======== Extract to read ========

Petrie et al., [17] asked the participants on their opinion of the tooltips, hence their method was at Kirkpatrick level 1. We therefore do not know whether the preferred tooltips will have a higher impact than those disliked by the informants. To get up to level 3 or 4 in content validity, the research should have included a test at a later stage than the introduction, where use of tooltips should have been correlated with the outcome of the task tested.

The significant preference implies that the results are predictive in the sense that other people in the target group will respond similarly. The open questions yielded qualitative data on why the Human Mouth and the Digital Lips were inappropriate, hence the power is at level 2a and b.

Nothing is stated concerning the cost of this study. A lot of investment has probably been made in setting up the tooltips and the system used. An additional test to improve content validity could therefore have been a worthwhile extension of the study.

4.2 Pre- and Post-test and Interviews

Dai et al. [3] developed a tooltip software extending Google Chrome and tested it with seniors.

======== Excerpted records ========

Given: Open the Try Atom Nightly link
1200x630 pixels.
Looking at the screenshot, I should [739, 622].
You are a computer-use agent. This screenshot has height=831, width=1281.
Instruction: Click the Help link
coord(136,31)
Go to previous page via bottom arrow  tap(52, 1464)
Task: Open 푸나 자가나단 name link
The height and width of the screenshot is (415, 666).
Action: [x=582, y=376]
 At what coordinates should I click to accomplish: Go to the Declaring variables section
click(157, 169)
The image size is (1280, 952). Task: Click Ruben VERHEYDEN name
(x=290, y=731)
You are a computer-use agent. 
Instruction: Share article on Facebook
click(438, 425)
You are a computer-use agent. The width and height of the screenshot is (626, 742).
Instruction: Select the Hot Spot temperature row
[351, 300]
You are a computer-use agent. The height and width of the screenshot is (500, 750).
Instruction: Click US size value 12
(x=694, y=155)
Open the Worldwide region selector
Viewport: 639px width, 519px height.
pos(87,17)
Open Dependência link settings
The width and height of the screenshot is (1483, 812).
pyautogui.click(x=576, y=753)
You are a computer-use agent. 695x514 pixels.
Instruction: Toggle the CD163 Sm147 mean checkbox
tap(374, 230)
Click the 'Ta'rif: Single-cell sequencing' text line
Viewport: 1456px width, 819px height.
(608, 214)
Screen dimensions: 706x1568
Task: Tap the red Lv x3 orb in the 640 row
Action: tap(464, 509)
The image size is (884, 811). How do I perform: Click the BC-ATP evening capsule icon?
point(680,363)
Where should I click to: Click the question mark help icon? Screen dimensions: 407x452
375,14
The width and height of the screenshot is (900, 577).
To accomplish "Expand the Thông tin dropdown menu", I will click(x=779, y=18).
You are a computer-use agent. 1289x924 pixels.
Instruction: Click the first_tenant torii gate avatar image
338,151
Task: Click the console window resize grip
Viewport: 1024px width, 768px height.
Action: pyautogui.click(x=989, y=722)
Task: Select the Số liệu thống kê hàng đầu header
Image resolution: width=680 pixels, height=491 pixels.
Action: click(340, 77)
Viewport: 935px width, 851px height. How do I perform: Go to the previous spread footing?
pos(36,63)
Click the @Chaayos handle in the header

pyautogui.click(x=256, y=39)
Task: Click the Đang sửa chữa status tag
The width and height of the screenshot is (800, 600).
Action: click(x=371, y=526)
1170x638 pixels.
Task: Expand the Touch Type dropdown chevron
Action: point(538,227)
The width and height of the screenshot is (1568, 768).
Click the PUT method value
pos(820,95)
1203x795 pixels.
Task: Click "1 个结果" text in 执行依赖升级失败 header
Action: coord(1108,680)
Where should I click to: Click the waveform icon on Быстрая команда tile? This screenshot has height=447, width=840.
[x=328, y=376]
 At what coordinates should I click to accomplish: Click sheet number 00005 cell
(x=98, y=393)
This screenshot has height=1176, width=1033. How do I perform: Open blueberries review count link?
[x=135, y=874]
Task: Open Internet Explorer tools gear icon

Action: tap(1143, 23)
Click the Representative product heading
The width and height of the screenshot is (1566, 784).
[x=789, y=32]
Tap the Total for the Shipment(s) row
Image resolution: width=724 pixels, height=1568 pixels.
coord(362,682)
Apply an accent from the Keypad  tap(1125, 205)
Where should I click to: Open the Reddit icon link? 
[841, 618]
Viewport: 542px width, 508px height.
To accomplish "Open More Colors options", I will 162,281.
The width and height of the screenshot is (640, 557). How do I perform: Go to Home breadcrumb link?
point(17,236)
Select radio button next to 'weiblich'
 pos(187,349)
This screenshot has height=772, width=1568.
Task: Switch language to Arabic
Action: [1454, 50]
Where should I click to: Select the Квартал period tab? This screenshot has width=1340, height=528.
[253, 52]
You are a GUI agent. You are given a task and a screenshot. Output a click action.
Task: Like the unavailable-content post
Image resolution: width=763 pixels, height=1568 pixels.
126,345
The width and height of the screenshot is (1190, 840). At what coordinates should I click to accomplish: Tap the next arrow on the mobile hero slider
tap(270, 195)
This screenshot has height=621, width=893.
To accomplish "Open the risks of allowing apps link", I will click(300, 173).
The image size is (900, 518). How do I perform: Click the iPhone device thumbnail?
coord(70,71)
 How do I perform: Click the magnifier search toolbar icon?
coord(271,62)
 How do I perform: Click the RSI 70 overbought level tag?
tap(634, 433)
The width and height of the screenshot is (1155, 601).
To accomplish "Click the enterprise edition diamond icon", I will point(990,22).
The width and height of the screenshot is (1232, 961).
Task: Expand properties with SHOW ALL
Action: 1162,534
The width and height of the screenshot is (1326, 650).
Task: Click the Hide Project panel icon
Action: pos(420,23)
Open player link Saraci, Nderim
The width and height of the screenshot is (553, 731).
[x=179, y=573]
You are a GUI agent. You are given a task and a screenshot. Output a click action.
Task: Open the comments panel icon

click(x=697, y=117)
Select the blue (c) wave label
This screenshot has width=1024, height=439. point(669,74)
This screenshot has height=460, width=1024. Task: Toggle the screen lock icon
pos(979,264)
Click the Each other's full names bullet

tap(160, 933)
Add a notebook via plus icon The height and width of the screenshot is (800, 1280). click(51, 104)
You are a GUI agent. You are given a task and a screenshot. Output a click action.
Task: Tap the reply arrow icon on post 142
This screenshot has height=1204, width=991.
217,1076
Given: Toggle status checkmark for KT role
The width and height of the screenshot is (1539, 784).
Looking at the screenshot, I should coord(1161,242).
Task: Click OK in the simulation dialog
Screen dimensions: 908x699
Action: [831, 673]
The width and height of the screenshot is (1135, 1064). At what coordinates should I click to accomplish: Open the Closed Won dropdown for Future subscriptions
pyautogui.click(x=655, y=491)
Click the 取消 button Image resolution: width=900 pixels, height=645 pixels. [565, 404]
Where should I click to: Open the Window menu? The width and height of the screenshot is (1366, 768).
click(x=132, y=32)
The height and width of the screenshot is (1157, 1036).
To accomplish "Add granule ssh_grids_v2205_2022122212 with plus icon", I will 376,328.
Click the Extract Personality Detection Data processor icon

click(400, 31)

========

◆ Activity 1
In the passage on evaluating tooltip research, at which Kirkpatrick level was the method of Petrie et al. placed?
◆ Activity 2
Write the next part of the passage on evaluating tooltip research, picking up after its final sentence about Dai et al.

◆ Written answer 1
Kirkpatrick level 1.

◆ Written answer 2
Five seniors were questioned concerning their understanding of five functions, yielding a total of 3 correct answers. Then they were shown the tooltips for these functions. Afterwards, the same questions were given as a post-test; now with a total score of 24 for all participants. The evaluation was at the level 2 on content validity. No statistics were shown, thus the test has no predictive power. One participant said in an open interview that the tooltips were instrumental for him being able to search the internet, hence 2a explanatory power was demonstrated. Again, the authors seem to have invested a lot in the tool without carrying out the test which could have provided content validity at levels 3 or 4.

Some of the help provided by their software consisted of step-by-step instructions for carrying out tasks. Since tooltips disappear after one operation, they are unsuitable for displaying sequences of instructions. We therefore interpret Dai et al.’s [3] series of instructions as in-line help which falls outside the tooltip concept.

In summary, no evaluation of tooltips at content validity levels 3 or 4 seem to exist. Our recent studies target also these levels, and our methods and experiences will be presented in the sequel.

5 Evaluations Carried Out

The tooltips in our research concern data fields for Antenatal Care (ANC) for health workers in African countries. Tooltips explaining data fields are of particular importance in low income countries where nursing work is often carried out by health staff with lower qualifications. Our user evaluations were carried out in Ethiopia (low income), Malawi (low) and South Africa (middle income country).

As indicated in the Introduction, we opted for evaluations at several levels.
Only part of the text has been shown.